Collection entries
/---

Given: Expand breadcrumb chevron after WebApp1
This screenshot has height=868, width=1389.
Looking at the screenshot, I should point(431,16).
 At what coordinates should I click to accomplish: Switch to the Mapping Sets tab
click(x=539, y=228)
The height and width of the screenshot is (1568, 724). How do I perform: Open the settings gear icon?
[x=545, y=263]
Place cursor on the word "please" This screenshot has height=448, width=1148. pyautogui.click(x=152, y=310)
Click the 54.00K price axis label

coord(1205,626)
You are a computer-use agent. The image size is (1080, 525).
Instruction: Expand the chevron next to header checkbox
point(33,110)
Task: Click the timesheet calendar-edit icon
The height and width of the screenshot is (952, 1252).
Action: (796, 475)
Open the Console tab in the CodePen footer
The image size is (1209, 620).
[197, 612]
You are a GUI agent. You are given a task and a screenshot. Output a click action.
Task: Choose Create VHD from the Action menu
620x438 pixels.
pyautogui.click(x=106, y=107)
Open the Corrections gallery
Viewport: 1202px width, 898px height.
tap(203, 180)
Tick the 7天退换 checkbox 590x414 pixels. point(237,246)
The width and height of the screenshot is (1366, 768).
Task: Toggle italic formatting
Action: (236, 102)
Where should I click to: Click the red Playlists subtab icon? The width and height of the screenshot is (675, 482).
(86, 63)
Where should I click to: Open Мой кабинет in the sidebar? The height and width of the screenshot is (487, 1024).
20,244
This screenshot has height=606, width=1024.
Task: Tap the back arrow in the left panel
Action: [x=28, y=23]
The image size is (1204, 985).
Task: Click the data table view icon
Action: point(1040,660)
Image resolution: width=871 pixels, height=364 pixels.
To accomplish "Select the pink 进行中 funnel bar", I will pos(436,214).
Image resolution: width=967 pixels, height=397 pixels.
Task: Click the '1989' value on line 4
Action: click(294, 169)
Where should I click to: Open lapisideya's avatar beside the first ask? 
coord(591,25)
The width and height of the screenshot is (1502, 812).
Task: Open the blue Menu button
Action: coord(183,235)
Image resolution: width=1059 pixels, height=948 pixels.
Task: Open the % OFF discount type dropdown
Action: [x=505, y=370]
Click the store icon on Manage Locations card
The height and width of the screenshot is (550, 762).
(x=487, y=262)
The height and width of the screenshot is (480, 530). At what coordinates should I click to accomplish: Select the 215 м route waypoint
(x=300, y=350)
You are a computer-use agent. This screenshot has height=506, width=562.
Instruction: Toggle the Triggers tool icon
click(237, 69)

\---

■ **TASK GOAL**
Write out every line of the items as a JSON list of strings, one string per line, omitting blank lines.

■ **THE RESULT**
[
  "Given: Expand breadcrumb chevron after WebApp1",
  "This screenshot has height=868, width=1389.",
  "Looking at the screenshot, I should point(431,16).",
  " At what coordinates should I click to accomplish: Switch to the Mapping Sets tab",
  "click(x=539, y=228)",
  "The height and width of the screenshot is (1568, 724). How do I perform: Open the settings gear icon?",
  "[x=545, y=263]",
  "Place cursor on the word \"please\" This screenshot has height=448, width=1148. pyautogui.click(x=152, y=310)",
  "Click the 54.00K price axis label",
  "coord(1205,626)",
  "You are a computer-use agent. The image size is (1080, 525).",
  "Instruction: Expand the chevron next to header checkbox",
  "point(33,110)",
  "Task: Click the timesheet calendar-edit icon",
  "The height and width of the screenshot is (952, 1252).",
  "Action: (796, 475)",
  "Open the Console tab in the CodePen footer",
  "The image size is (1209, 620).",
  "[197, 612]",
  "You are a GUI agent. You are given a task and a screenshot. Output a click action.",
  "Task: Choose Create VHD from the Action menu",
  "620x438 pixels.",
  "pyautogui.click(x=106, y=107)",
  "Open the Corrections gallery",
  "Viewport: 1202px width, 898px height.",
  "tap(203, 180)",
  "Tick the 7天退换 checkbox 590x414 pixels. point(237,246)",
  "The width and height of the screenshot is (1366, 768).",
  "Task: Toggle italic formatting",
  "Action: (236, 102)",
  "Where should I click to: Click the red Playlists subtab icon? The width and height of the screenshot is (675, 482).",
  "(86, 63)",
  "Where should I click to: Open Мой кабинет in the sidebar? The height and width of the screenshot is (487, 1024).",
  "20,244",
  "This screenshot has height=606, width=1024.",
  "Task: Tap the back arrow in the left panel",
  "Action: [x=28, y=23]",
  "The image size is (1204, 985).",
  "Task: Click the data table view icon",
  "Action: point(1040,660)",
  "Image resolution: width=871 pixels, height=364 pixels.",
  "To accomplish \"Select the pink 进行中 funnel bar\", I will pos(436,214).",
  "Image resolution: width=967 pixels, height=397 pixels.",
  "Task: Click the '1989' value on line 4",
  "Action: click(294, 169)",
  "Where should I click to: Open lapisideya's avatar beside the first ask? ",
  "coord(591,25)",
  "The width and height of the screenshot is (1502, 812).",
  "Task: Open the blue Menu button",
  "Action: coord(183,235)",
  "Image resolution: width=1059 pixels, height=948 pixels.",
  "Task: Open the % OFF discount type dropdown",
  "Action: [x=505, y=370]",
  "Click the store icon on Manage Locations card",
  "The height and width of the screenshot is (550, 762).",
  "(x=487, y=262)",
  "The height and width of the screenshot is (480, 530). At what coordinates should I click to accomplish: Select the 215 м route waypoint",
  "(x=300, y=350)",
  "You are a computer-use agent. This screenshot has height=506, width=562.",
  "Instruction: Toggle the Triggers tool icon",
  "click(237, 69)"
]